- **QUESTIONS**:
1. In the taxation text below, which two natures of public goods lead to their supply by public agencies?
2. Extend the passage on taxation below, picking up after its final sentence.

- **READING TEXT**:

● ● ●

Taxes are important sources of public revenue. Public goods and services are normally subject to collective consumption, thus requiring that we put some of what we earn into government hands. Public goods are normally supplied by public agencies due to their natures of non-rivalry and non-excludability. The nature of consumption of public goods is such that consumption by one does not reduce consumption for others. Besides, consumption of public goods by an agent does not exclude others from doing same. Such nature of public goods therefore makes them impossible for private suppliers to avail them at market prices like other commodities. Government intervention in the supply of public goods is, therefore, inevitable and can only be done if the public pays taxes for the production and supply of such goods.
To that end, immediately and directly, any government’s priority is the generation of revenue money by means of which it can procure such services and goods necessary for the performance of its functions. In the past, government sought to undertake this duty through numerous ways amongst which tributes and booty, feudal services, grants, aids, military duty and cultivation of crown lands are known to be the most prominent one. Later on, with civilization and the modernization of states, governments started to procure revenue indirectly by means of revenue collected in the form of money from the citizens of the state in which the government in question exercises its functions. Therefore, so long as a system of private property subsists, individuals must contribute from their property for the support of government. Such contributions are due from those citizens of a state over whom a government may directly exercise jurisdiction, as with respect to their property, or for whom any of its functions may be directly performed, as for the defense of their persons or property. All in all, from the point of view of the individual, tax is a contribution whereas from the point of view of the government tax is a collection or procurement.
A number of authors have tried to define the term ‘tax’; however, it is hard to say that these attempts at coming up with a definition for the term have been successful (mainly owing to the fact that too great precision is attempted in a single sentence). The best way to understand the term is to state the fundamental idea of a tax and afterwards to note its leading characteristics. Accordingly, in general terms, tax can be defined as a contribution from individuals out of their private property for the maintenance and defense of government, so that it may perform its functions and the ends of the state be realized. In simpler terms, “tax is a financial charge or other levy imposed on an individual or a legal entity by government”.
Taxes are a portion of private wealth, exacted from individuals by the State for the purpose of meeting the expenditure essential to carrying out the functions of government. Taxation in some form is an invariable attribute of an organized political society, and, under whatever name it exists, it becomes sooner or later the principal means of raising revenue for public purposes; it is thus the correlative to the services which government performs for the community. Acting under a natural impulse, men organize themselves into political societies for common safety and to secure the advantages which arise from combination; only by such union is the development of human powers possible or progress in civilization attainable. All organization implies administration, and this involves expenditure which must be met by public income. Economic separation of functions tends to increase with the complexity of society, and the more advanced the organization, the more numerous become the duties of government, the more elaborate and costly its machinery, and the larger the common fund requisite to meet expenditure incurred for the common good.

● ● ●

Stored data entries:

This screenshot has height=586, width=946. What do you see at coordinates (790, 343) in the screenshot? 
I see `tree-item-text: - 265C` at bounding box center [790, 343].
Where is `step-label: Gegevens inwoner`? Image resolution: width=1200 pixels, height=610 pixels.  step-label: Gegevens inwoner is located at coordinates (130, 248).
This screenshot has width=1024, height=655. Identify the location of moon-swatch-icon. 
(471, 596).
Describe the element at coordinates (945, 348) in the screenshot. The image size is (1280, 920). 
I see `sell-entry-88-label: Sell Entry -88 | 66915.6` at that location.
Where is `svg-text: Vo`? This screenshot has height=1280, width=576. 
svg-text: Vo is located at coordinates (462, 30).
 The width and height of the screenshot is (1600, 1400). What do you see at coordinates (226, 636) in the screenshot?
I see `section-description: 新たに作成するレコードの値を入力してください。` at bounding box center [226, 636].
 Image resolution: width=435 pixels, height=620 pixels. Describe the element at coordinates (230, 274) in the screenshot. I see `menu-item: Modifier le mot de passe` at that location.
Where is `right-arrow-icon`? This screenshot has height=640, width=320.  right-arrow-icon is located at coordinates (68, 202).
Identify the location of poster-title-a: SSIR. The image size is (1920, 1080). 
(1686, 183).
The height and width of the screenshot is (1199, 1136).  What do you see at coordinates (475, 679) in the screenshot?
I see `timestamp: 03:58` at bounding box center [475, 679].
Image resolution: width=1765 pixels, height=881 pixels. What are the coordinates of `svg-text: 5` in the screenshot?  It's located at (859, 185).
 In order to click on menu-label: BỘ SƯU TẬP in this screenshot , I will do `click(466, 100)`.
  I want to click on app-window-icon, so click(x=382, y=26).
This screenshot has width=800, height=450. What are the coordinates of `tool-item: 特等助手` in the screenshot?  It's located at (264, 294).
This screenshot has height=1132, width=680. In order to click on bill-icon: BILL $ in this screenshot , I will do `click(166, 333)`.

● ● ●

- **EXERCISE RESULTS**:
1. Non-rivalry and non-excludability.

2.
To the citizen of the modern state, taxation, however disagreeable it may be, seems natural. It is difficult to realize that it is essentially a recent growth and that it marks a comparatively late stage in the development of public revenue; it is more difficult to realize that each age has its own system of public revenue, and that the taxes of today are different from those of former times; it is still more difficult to perceive that our ideals of justice in taxation change with the alteration in social conditions.
Taxes are contributions from the national dividend; they must ultimately come out of the annual earnings of the nation. The private income of a nation is the index of the capacity of the people to pay taxes, since it is the real source of public revenue. Labor and wealth employed productively by individuals create a fund which can be drawn upon; hence, as Adam Smith urged, the importance of measures which remove restraints on production, and which tend to stimulate the enterprise of people.
Taxes are defined to be burdens, or charges, imposed by "the legislative power of a state upon persons or property," to "raise money for public purposes." It is a power inherent in sovereignty, and without which constitutional government cannot exist. It is vested in the Legislature by the general grant of the legislative power whether specially enumerated in the Constitution among the powers to be exercised by it or not. Coming particularly to the case of Ethiopia, the Constitution of the Federal Democratic Republic of Ethiopia, while enumerating the powers and duties of the Federal Government in Article 51 clearly states that the levying of taxes and the collection of duties on revenue sources is among the duties of the government. In addition to this, Article 52 goes on and enumerates the powers and functions of state governments, amongst which is the levying and collection of taxes and duties on revenue sources reserved to the States. When taxes are levied; the citizen is liable for their payment at the time and in the manner required and provided by the law authorizing their assessment and collection.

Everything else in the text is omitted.